Campos Neto revelou que a divisão entre os
dois grupos nasceu na reunião de junho. Uma ala mais conservadora queria deixar
a porta apenas entreaberta para um corte em agosto. Eles tinham dúvidas se o
Conselho Monetário Nacional (CMN) iria manter a meta de inflação de longo prazo
em 3% e se, de fato, as expectativas de inflação, que estavam em 3,8%, iriam
cair em direção do objetivo. Já o grupo moderado queria deixar a porta bem
aberta, indicando a intenção de um corte de juro em agosto.
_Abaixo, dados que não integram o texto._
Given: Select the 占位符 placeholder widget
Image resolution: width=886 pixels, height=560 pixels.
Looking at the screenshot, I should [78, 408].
Na reunião de junho, havia quatro votos de
cada lado, em um Copom formado por oito membros. Ainda era aguardada a sabatina
de Galípolo para substituir Bruno Serra, cujo mandato expirou em fevereiro.
Campos Neto exerceu o seu voto de qualidade, ou seja, um voto com peso duplo
para desempate. Em agosto, houve um repeteco dessa divisão. A diferença é que
Galípolo se juntou ao comitê, e Aquino substituiu Paulo Souza. Sem eles,
provavelmente o corte de 0,5 ponto também seria vitorioso, com voto de
qualidade de Campos Neto.
Um bastidor importante nessa decisão é que
o ministro da Fazenda, Fernando Haddad, foi decisivo para manter a meta em 3%.
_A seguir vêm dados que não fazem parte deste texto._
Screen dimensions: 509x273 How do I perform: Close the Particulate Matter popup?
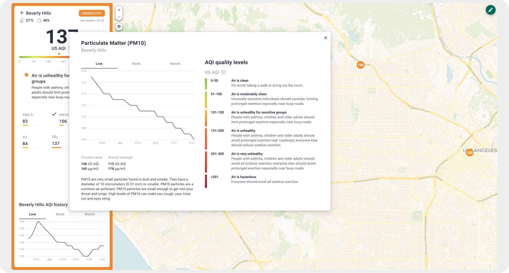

A proposta de uma meta maior chegou a ser aventada na reunião do CMN, o que
criou um impasse com o BC. O encontro foi interrompido, Haddad se reuniu com o
presidente Lula e recebeu carta branca para definir o objetivo.
Muitos achavam que Galípolo, que é visto
como o sucessor de Campos Neto, iria abrir uma trincheira no Copom. Há certa
descrença nos corredores do BC que ele vá de fato presidir a instituição. Ele
chegou a ter um entrevero, em julho, quando achou que uma nova regra de
comunicação - inspirada no modelo do Banco da Inglaterra - era uma forma de
tosar seu direito de opinar. Depois, o clima baixou. Os relatos são de que a
reunião do Copom de agosto transcorreu como o usual.
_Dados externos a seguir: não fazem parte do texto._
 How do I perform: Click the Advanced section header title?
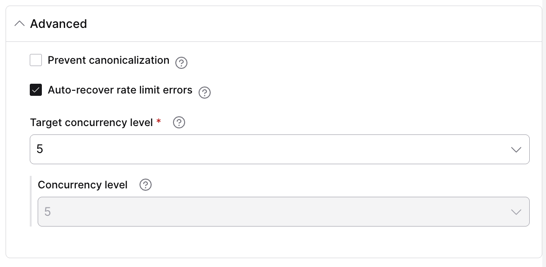pyautogui.click(x=59, y=24)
Ele ainda está se familiarizando com as
técnicas e procedimentos do Copom e de sua diretoria de política monetária. Em
reuniões fechadas com representantes do mercado, tem sido discreto e
institucional e, no geral, subscreveu a estratégia de política monetária
traçada no Copom de agosto. Na Fiesp, foi bem explícito em apoiá-la.
Aquino é um funcionário de carreira. Seus
pares no Copom o consideram comprometido com a missão institucional do BC, e
duvidam que ele vá fazer concessões políticas.
O mercado deverá seguir um bom tempo desconfiando que possa haver no futuro interferências políticas no Copom - o que é compreensível, depois de o governo fazer duros ataques do BC. Mas fatos são fatos: a escolha da meta de inflação pelo CMN e o início do ciclo de distensão monetária foram decisões técnicas.